My love of patterns

A star like grid pattern with colours deep and light intercepted by little green circles.

(Working design for Middle Earth digital print by Ali Davies)

Patterns fascinate me and I can’t help myself from creating them. It’s a therapeutic form of making chaos into order. It's a way of enhancing an experience by using repetition. It also illustrates infinity, giving clues to an underlying order. To me this underlying order represents equality. A motif, in repetition, becomes equal to each other.

By definition a pattern is an object, motif or symbol all over the canvas, be it in a painting or a surface such as a wall, textile or floor. Whatever the medium it can be a work of art.

Elements of unity, proportion, colour, size, and number are worked and reworked in order to relate well together. Patterns can emphasize one idea through the use of multiple images of the same thing. At the same time, they can create drama and friction by relating two or more ideas next to each other.

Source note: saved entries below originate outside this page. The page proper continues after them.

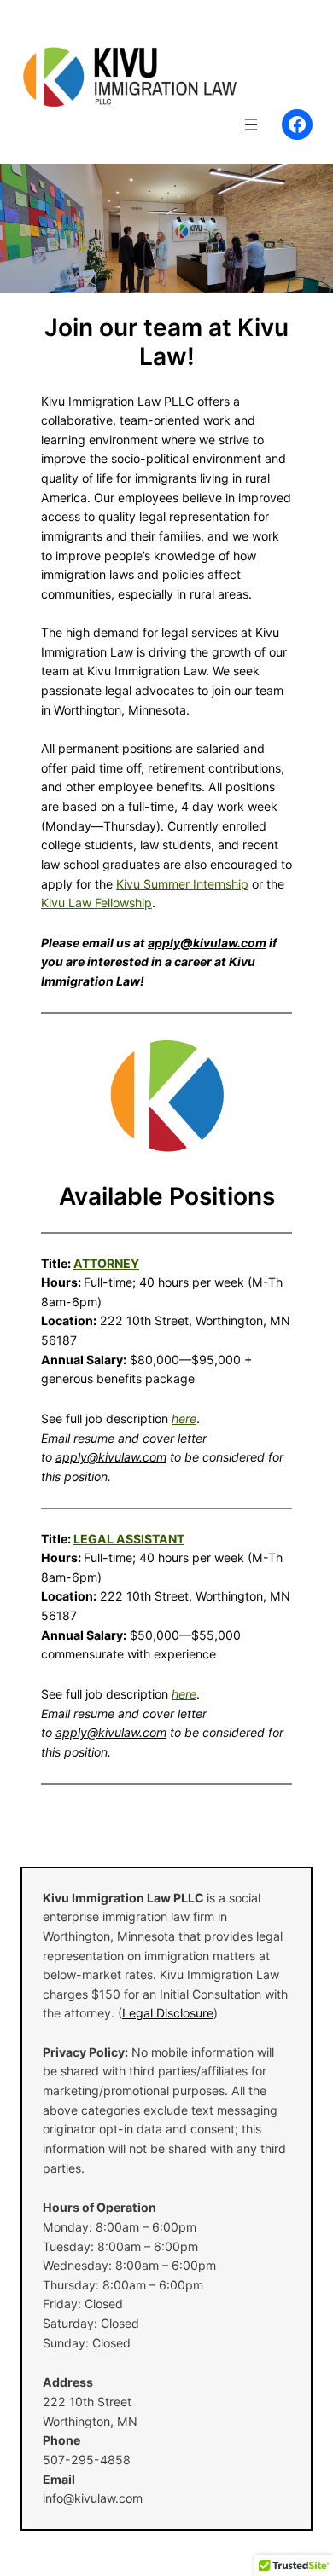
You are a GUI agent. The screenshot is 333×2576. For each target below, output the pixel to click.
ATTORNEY (106, 1263)
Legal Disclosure (167, 2013)
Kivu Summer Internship (182, 884)
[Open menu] (251, 124)
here (184, 1418)
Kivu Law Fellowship (96, 902)
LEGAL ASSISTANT (128, 1538)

Patterns grab our attention and can be subtle or very obvious. Patterns are satisfying to me in either way they are presented as they allow my own imagination to create a new story or a new experience.

My Patterns of New Zealand range is simply a conversation with the nature of New Zealand, the flora and fauna of Aotearoa. I follow two ideas when creating the patterns, I do this so that all the different designs work together. The two themes are ‘unity’ and ‘be the hero’. Unity allows for an equal repetition of a motif and symbolically represents the fundamental equality we have with each other. The 'be the hero' theme shines a light on what is unique about a particular experience or object of nature.